Housing is not the only issue at stake though in the current economic climate, and regeneration of town centres and replacement of worn out public facilities will also be a victim of the public sector cuts, unless programmes can be preserved through innovative structuring, using public assets as leverage for private finance.

In this environment, the concept of Local Housing Companies (LHCs) and Local Asset Backed Delivery Vehicles (LABDVs), promoted in a green paper in 2007 by English Partnerships, have once more emerged from the shadows, but a survey conducted by Nabarro suggests that 35% of all local authorities are completely unfamiliar with these structures and there is an overwhelming concern that the structures are too complicated and expensive to launch.  This concern has been exacerbated by the structures being classified by Treasury as "novel, contentious and repercussive".  

Despite the fancy acronyms however, LHCs and LABDVs are no more than joint venture vehicles (either limited companies or limited liability partnerships) owned by the public and private sector on a 50/50 basis, resulting in the public and private sector sharing risk and reward equally.  

Establishing such joint venture vehicles to bring forward major housing schemes and regeneration is not without precedent, but does require the correct resource and understanding on the public sector side and full political support from members.  These joint venture vehicles are not right for every authority, but for those larger, better resourced authorities which can identify a portfolio of assets, a pipeline of regeneration stock and land and suitable partners, they can offer an effective conduit to tap into private sector finance and experience for both housing and regeneration.

The main attractions to the private sector of such a joint venture vehicle are the ability to use public assets to leverage in finance and to secure a long term development bank.  The main attractions to the public sector are the retention of long term involvement and control in the delivery of regeneration and housing on a "side by side" basis, and the retention of profit derived from public assets which can be recycled into future projects.

Some authorities voice concern about putting their land assets into a joint venture vehicle at the bottom of the market; others are concerned that the private housing market may not yet be strong enough to leverage in development finance.  

However, the long term nature of the projects ensure that the public authority will share in the increased value of public assets, and banks and investment companies can recognise the growth potential by securing land within the vehicle at this juncture of the cycle, particularly given the prospect of a shortage of supply in housing stock for some considerable time into the future.  The joint venture partner could be a housing association, the HCA or a developer/contractor.  

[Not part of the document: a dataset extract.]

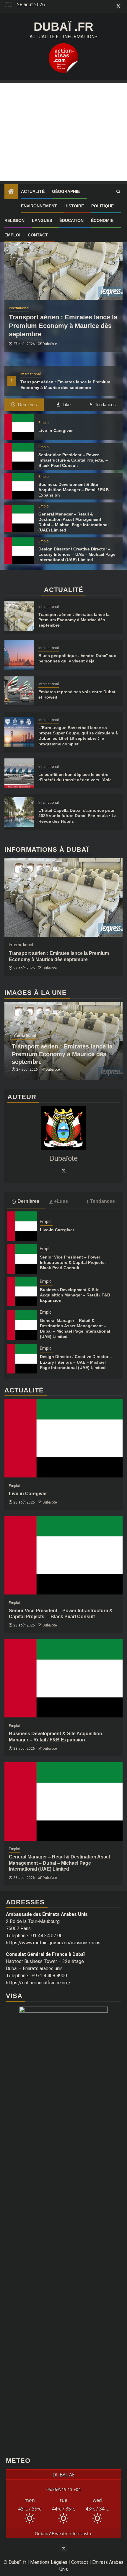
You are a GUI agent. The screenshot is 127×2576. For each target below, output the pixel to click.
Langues (42, 220)
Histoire (74, 206)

The current economic climate has also given rise to the prospect of institutional investors, such as Aviva, Legal & General or other long term investment funds, coming on board as the joint venture partner, and some funds have already shown an interest in investing in long term "affordable" rented housing for the 25 to 35 year age group who do not qualify for social housing but cannot afford a mortgage.  Having an institutional investor within the joint venture vehicle would allow the public sector to benefit from not only the long term investment return, but also the management expertise of the institutional investment partner.  If debt finance continues to be restricted, the public sector should perhaps look to equity markets as a possible source of development finance, and the government backed guarantee offered by public bodies must be attractive to such institutions.

For smaller authorities without a pipeline of land opportunities, structuring long term development arrangements via development agreements and side by side leases remains a perfectly workable option, although care must be taken when procuring the works and services of the private sector so as not to fall foul of the Public Procurement Regulations.

Help is at hand here though through the HCA Delivery Panel, which comprises the majority of the national housebuilders (Persimmon, Barratt, Countryside, Taylor Wimpey, Galliford Try) and contractors.  If the public sector signs up to a partnering agreement with the HCA, it can select a member of the Delivery Panel, who has already been selected by an EU compliant process, and this allows the public sector partner to avoid spending time and resource in repeating the exercise.

These more traditional methods do not however have the attractions or the benefits of long term strategic partnerships with the private sector, working side by side on the board of the JV vehicle, taking a joint and holistic approach to balancing financial, social, physical and economic considerations.

Helen Meyler is a partner at Davies Arnold Cooper.